-------- Materials provided

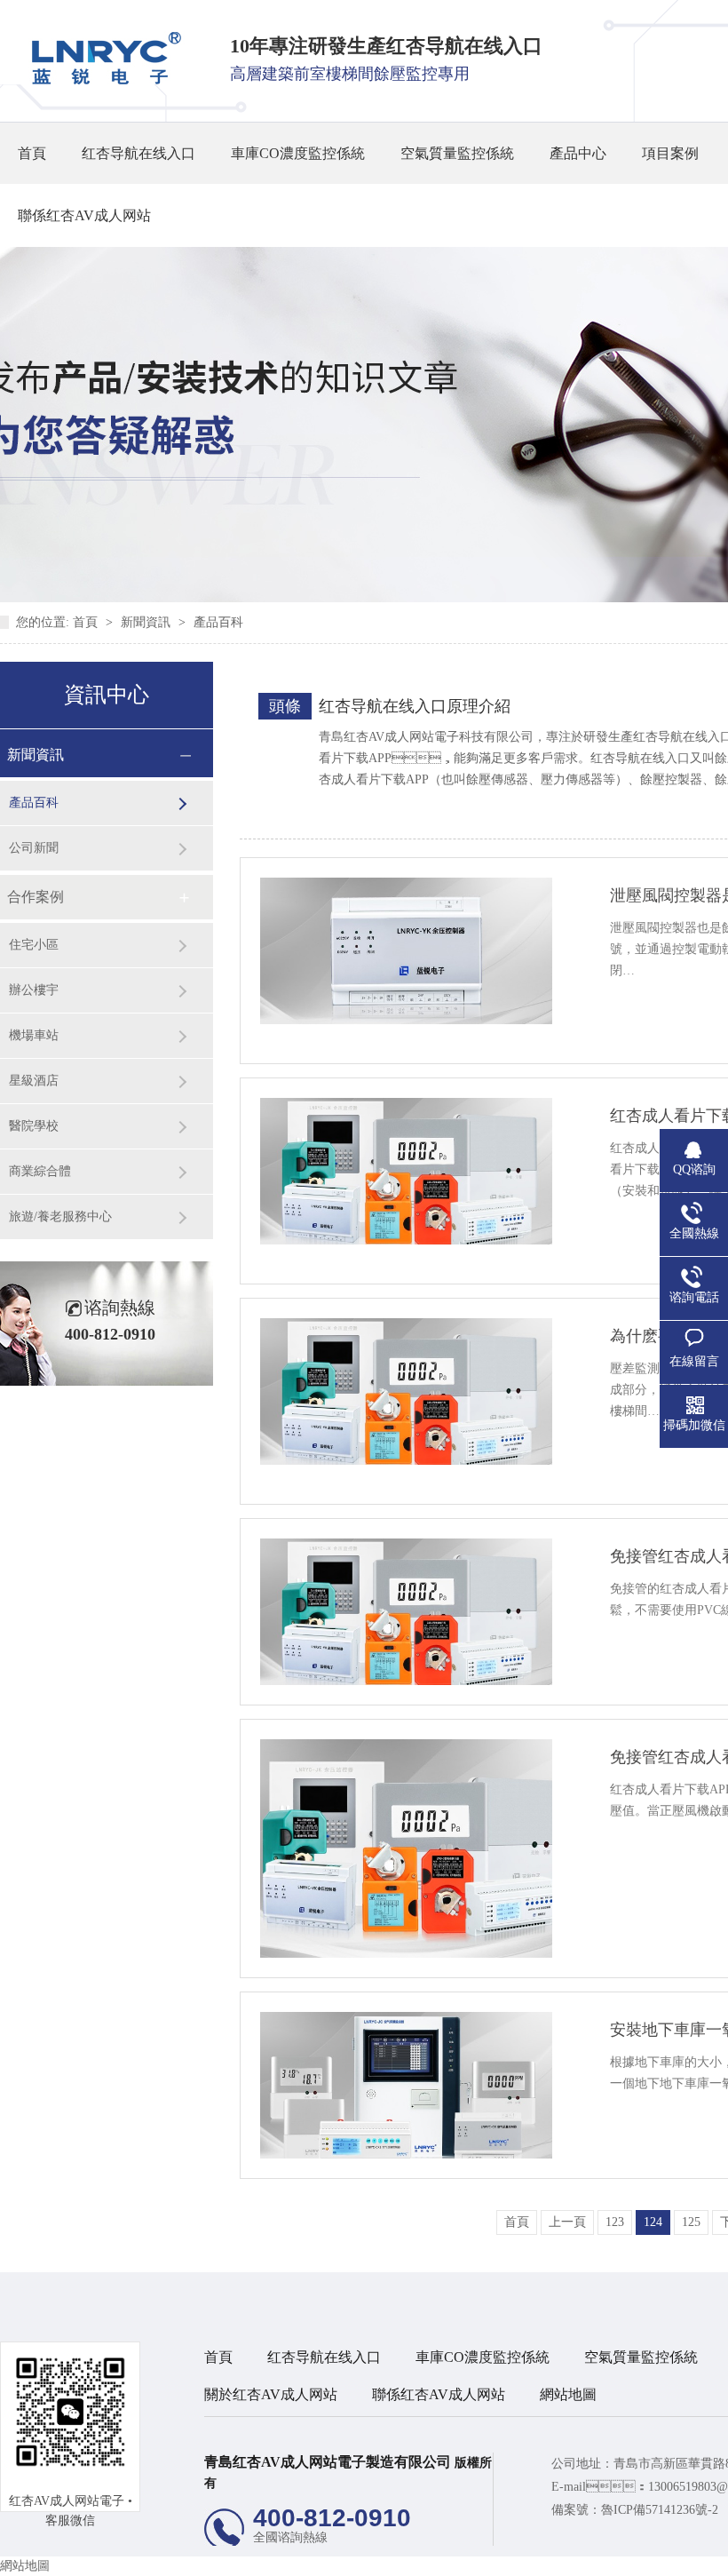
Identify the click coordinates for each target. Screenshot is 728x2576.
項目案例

----------------
-------- Materials provided

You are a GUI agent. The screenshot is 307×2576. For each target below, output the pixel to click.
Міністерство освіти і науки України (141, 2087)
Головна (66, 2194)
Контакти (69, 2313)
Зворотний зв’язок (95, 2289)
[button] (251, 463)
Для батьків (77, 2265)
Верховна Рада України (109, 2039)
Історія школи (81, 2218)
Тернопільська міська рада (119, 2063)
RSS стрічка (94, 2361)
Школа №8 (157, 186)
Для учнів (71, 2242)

----------------

Requirement
Look in the material above for the line with "Головна (66, 2194)" and the line with "Для учнів (71, 2242)", and transcribe exactly those lines and all lines between them, nothing more.

Task result
Головна (66, 2194)
Контакти (69, 2313)
Зворотний зв’язок (95, 2289)
[button] (251, 463)
Для батьків (77, 2265)
Верховна Рада України (109, 2039)
Історія школи (81, 2218)
Тернопільська міська рада (119, 2063)
RSS стрічка (94, 2361)
Школа №8 (157, 186)
Для учнів (71, 2242)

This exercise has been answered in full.